● **Task requirements**
Copy out each line below that contains the word "sidebar".

● **Material for this exercise**

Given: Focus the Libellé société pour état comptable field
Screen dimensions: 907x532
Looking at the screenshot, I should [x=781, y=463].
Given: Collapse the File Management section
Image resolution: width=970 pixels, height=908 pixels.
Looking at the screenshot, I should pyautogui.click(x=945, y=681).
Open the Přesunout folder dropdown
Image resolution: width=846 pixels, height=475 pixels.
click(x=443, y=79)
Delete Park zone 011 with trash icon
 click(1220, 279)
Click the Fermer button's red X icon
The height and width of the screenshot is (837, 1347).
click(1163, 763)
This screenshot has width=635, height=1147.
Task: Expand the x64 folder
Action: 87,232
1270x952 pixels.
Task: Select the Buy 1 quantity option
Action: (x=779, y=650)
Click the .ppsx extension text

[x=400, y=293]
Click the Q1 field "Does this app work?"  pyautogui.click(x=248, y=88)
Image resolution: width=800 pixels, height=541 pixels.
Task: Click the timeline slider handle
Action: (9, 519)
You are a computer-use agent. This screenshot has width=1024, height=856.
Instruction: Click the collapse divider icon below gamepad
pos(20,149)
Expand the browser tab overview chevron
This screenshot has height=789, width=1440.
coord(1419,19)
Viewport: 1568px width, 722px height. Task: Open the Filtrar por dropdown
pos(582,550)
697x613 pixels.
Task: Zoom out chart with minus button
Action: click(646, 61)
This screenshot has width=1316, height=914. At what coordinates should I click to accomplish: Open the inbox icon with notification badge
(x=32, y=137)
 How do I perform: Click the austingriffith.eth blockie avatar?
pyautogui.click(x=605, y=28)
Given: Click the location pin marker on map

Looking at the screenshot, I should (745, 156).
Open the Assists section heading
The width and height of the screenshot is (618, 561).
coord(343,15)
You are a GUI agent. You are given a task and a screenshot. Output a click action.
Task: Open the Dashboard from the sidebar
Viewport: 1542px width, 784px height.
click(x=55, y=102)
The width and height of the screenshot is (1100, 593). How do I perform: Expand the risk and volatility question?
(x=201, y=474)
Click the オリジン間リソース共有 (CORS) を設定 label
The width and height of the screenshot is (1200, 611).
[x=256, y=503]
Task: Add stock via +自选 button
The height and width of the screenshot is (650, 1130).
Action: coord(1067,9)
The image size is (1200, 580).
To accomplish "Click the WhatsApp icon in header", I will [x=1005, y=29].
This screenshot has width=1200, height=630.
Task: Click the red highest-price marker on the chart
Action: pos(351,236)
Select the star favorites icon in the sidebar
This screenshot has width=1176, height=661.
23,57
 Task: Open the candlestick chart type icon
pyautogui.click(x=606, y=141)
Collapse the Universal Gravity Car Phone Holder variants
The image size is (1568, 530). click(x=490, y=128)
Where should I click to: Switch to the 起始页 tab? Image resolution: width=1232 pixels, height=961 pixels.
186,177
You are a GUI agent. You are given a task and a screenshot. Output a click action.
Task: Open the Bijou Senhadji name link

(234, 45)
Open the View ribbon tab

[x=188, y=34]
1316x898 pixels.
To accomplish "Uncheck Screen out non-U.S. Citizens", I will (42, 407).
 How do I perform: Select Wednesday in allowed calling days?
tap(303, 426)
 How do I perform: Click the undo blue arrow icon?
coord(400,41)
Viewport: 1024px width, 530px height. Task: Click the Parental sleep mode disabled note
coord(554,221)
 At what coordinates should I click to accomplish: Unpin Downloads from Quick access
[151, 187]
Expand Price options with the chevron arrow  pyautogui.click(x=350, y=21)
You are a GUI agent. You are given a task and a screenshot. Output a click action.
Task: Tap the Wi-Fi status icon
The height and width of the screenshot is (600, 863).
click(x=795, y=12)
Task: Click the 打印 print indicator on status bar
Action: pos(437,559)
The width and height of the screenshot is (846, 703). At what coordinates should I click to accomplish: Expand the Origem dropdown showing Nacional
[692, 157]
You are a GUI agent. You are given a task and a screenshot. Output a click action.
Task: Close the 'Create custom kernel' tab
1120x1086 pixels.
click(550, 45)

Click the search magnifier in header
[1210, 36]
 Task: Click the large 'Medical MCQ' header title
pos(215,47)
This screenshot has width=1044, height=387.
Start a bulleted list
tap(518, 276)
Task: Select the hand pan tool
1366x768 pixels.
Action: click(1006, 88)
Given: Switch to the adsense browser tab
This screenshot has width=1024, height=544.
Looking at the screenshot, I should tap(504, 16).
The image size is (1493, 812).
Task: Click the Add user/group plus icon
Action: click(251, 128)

● **Response to this task**
Task: Open the Dashboard from the sidebar
Select the star favorites icon in the sidebar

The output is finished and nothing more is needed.